Frankie walked to work, enjoying the early morning air, unaware that today was the day she was going to die. She often went into work this early, when the throng of gawky students was still asleep, but these past few weeks she’d made a point of it because it was the coolest part of the day. She would let herself into her office in the Classics building and plunge into her book on the Macedonian conquest of the Persian Empire. It was due to be published in November and she hoped to present it before then, a keynote speech at Princeton University.

It was going to be another searing hot day and already it was clammy, a film on her skin. She wore a long, loose skirt and flat sandals. It was just over an hour’s walk from the riverside cottage she shared with her husband, Jon, just off Fen Road; the rooms small and dusty, the back garden long and semi-wild, leading right down onto the banks of the Cam. Early afternoon she would walk home again, let Artemis out, and eat lunch at the bottom of the garden, waving away hoverflies and looking at the gnarl of bramble. Artemis was her blonde beagle, named after the Goddess of the Hunt, but, even though she was a pedigree, at twelve years old she no longer showed any interest in hunting. She barely opened her eyes if a squirrel came into the garden, and even a rabbit spied on a walk failed to incite any enthusiasm for a chase.
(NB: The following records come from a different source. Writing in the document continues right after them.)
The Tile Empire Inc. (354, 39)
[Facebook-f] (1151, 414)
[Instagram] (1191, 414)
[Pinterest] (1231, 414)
Artemis seemed to have decided that she had run after her last rabbit some time ago; Frankie considered that thought probably came to everyone eventually. Jon was away with work again – three or four countries in a row this time – Malaysia, Singapore and . . . somewhere else. Frankie couldn’t remember the last one. She wasn’t inconsiderate, but international travel was a constant thing for Jon and after a while she lost track. She was sure he had been due home last night, but he hadn’t appeared, and so she expected he was probably in the air just now, sipping a blended malt from a plastic glass while scanning a journal on quantum electronics. Jon was Professor of Electrical Engineering, his office just a thirty-minute walk from hers, but he was always away ‘doing deals’ with one foreign university or another, in the Far East or North America. She was used to him being gone. They had been married for fifteen years and she still loved him, but it was easier to love him while he was away. Jon hadn’t always been faithful. He was older than she was, by eleven years, but his energy was expansive. Jon, dark-eyed, dark-haired even in his mid-fifties, burst into any room demanding all attention. He was six-foot two, but seemed to take up an even larger metaphysical space. He had absolutely no insecurities. In that sense, he was quite a good advertisement for the potential of positive self-esteem, or the public school system, whichever way you looked at it. Young women seemed to accept that he was as attractive as he proclaimed; he had risen in the ranks academically – professor by the age of forty-two – and now in the university leadership.

Unless Jon returned, she might have a few friends over later to drink sangria as the sun went down. Sangria from the Latin, sanguis, for blood. They could bring their swimsuits and take a dip in the Cam. It was delicious to swim in the river at this time of year. She liked to swim out to the deepest point and then slip her swimsuit off underwater. It was uniquely liberating.

A group of early rowers passed and Frankie paused to watch them, even though she had seen them many times. This group were all women. There was almost no breeze and so the Cam was grey-brown, ripples catching the new pink light in scales, like snakeskin. The boat cut through it, even and straight. The rowers’ easy rhythm set her up for the day and Frankie unconsciously found their timing as she continued her walk. She would get her work done and then sit at the bottom of her garden and call her mother, which she did every Wednesday without fail. Frankie was from Liverpool originally and her mother, Bridget, still lived in Kirkby, Merseyside. She was eighty-three, five-foot three, and still went to bingo under her own steam every Tuesday evening. Frankie was one of eight – four sisters, three brothers – and had been her mother’s fifth child. When they spoke, Frankie’s Scouse accent unconsciously came back, thick and guttural. When she spoke to Jon, or her students and friends in Cambridge, it was smoothed and rounded, like a piece of glass washed by the ocean. She had been in Cambridge since she left Liverpool at the age of eighteen, and it was hard to keep a grasp on her short vowels. They were all but lost now, to everyone but her mother.

While Frankie had felt an oddity at University of Cambridge for a long time – working class in a sea of quaint academics and awkward public school students – she often attested her wish to study Classics here with her background in Merseyside. The noisy pack of her family meant she had all the grounding she needed in Greek drama before she’d even read The Iliad, which she had, on a whim when she was fourteen, while all her friends were drinking in the park.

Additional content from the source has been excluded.